You have to find a salt cavern. So all of these costs add up and. Just to give you a sense of the costs that we're talking about here. You know, if, if green hydrogen wants to compete with, with gray or blue hydrogen from natural gas, it's got to get down to the one to $2 per kilogram costs on a supply.

That's the supply cost, the wholesale cost when it comes to distribution, the lowest cost that I've seen is about $4 per kilogram at the gas station.

So that's why, you know, I've been somewhat surprised when we're talking about $4 at the gas station, and we're only talking about less than two for supply. That's quantitatively telling you this is mostly a distribution problem. And that's, you know, I was warned from the very beginning. Hydrogen's not a supply problem, it's a distribution problem.

And you know, some people, they've been around long enough that they remember the last hydrogen hype cycle. And I was reading this article the other day. You know, I was very much discouraged from going into hydrogen in 2016 very much so and I was just reading this article or date and I'll share it with you.

Someone said that hydrogen was like a zombie. They said, no matter how many times you kill this thing, it just keeps coming back to life and haunting you and you cannot possibly get rid of it. So anyway, when I read that, even though I'm a hydrogen advocate of sorts I just couldn't help, but laugh because you know, it, it is, it has come back several times and people have very strong feelings about it. And sometimes people that have looked into the details are less enthusiastic.

Olu: [00:15:59] We're getting to those details very quickly now, but one thing I wanted to ask and I've seen this in a few articles that talked about hydrogen, potentially using the natural gas infrastructure.

Cause when you look at it from a, obviously, there are lots of differences here, but you know, to try to transfer molecules out over large distances. And there's been a lot of pushback against building a new pipeline system, how does that really play out? Is that something that you've, you've also read about or you've seen, or you had conversations about?

Jared: [00:16:25] Yeah. You know, there are some people in hydrogen that envision using the existing natural gas pipelines for hydrogen it kind of makes a big difference. What kind of pipelines you're talking about? In the UK, for instance, they have pipelines and I think the PVC pipelines or something, and they are capable of handling the hydrogen at the distributed level.

At the transmission level. Basically what you have to do is retrofit the natural gas pipeline somehow from the inside in order to basically make the leakage rate lower and allow it to handle the hydrogen cause there's a hydrogen embrittlement problem as well. So so, so that means that in some instances, in theory, you could use the natural gas distribution system all the way from supply to demand.

But in other instances, some people, you know, in the United States, we don't have those kinds of natural gas pipelines everywhere. So some people are saying we're going to have to retrofit the distribution pipelines. And so it's a problem, you know, both depending upon how far you're going and what kind of system you have in place and what kind of, what kind of costs you're willing to pay.
────────
# [REQUEST A]
Filter the rows below, keeping every line that contains the word "forward".
The hydrogen transcript and the rows after it are unrelated, separate material.
────────
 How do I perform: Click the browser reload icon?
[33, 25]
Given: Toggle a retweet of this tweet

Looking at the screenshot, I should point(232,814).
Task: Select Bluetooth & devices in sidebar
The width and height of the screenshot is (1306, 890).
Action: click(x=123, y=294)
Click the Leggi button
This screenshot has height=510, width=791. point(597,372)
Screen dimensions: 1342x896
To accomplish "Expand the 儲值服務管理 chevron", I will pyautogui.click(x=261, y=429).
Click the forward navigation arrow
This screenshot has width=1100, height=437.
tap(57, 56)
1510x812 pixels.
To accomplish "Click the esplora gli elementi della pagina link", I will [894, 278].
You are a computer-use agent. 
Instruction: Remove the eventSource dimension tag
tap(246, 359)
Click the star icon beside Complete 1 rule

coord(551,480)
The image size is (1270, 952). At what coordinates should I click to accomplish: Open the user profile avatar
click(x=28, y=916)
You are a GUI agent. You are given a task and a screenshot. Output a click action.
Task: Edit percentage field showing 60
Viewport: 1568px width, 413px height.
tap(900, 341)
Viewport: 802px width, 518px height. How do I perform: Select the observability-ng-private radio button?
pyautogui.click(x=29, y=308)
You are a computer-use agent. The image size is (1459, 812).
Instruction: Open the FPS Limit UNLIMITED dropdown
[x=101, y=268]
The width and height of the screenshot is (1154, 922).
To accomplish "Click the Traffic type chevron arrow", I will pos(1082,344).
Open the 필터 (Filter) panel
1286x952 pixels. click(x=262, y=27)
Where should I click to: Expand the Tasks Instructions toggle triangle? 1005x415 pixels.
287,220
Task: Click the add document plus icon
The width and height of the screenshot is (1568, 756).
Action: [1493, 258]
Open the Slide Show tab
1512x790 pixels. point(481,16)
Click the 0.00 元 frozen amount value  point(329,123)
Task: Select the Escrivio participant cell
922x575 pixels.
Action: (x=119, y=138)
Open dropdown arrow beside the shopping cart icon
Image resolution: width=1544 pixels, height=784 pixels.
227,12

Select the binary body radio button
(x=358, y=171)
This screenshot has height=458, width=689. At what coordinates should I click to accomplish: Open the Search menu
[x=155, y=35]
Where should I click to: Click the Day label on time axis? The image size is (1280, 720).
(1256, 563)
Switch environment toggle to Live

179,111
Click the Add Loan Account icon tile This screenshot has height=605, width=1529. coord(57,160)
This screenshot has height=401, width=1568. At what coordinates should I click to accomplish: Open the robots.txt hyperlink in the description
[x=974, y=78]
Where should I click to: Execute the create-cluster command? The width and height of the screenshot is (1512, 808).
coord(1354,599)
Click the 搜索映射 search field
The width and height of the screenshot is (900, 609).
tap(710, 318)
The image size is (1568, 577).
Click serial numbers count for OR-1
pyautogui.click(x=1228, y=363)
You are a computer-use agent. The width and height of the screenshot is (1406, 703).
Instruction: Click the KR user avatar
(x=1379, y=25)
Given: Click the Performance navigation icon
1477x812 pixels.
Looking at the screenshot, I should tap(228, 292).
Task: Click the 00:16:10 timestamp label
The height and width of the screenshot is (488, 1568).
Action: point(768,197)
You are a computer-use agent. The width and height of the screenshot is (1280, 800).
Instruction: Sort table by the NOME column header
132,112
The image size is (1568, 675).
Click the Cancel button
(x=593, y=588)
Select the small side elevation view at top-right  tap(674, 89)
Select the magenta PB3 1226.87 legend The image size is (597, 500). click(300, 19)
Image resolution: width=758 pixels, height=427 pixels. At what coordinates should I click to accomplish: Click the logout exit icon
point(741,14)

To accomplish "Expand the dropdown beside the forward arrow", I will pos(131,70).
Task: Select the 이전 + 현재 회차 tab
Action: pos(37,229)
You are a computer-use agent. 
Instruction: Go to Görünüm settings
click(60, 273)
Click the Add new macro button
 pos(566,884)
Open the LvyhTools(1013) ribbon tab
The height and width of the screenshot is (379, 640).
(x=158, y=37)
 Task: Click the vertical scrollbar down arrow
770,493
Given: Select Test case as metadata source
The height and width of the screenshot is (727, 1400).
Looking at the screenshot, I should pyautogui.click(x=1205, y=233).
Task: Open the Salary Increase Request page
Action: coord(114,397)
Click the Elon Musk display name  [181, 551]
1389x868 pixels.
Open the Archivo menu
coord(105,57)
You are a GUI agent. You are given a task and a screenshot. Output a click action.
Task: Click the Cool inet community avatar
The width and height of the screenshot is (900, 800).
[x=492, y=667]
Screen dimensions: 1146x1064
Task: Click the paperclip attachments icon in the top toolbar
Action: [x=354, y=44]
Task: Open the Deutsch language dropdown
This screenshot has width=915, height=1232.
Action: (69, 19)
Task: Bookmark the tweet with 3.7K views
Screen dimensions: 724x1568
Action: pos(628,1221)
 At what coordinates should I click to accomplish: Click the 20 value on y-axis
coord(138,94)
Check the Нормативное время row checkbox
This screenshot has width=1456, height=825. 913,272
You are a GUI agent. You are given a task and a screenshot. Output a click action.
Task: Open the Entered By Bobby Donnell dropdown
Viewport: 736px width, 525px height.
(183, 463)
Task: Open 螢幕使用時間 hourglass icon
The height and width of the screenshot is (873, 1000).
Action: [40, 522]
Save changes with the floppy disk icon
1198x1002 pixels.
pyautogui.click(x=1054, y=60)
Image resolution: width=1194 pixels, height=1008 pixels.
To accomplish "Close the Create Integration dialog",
────────
# [REQUEST B]
In the hydrogen transcript, what is the lowest cost per kilogram at the gas station that the speaker has seen?

# [CORRECT ANSWER A]
Click the forward navigation arrow
To accomplish "Expand the dropdown beside the forward arrow", I will pos(131,70).

# [CORRECT ANSWER B]
About $4 per kilogram.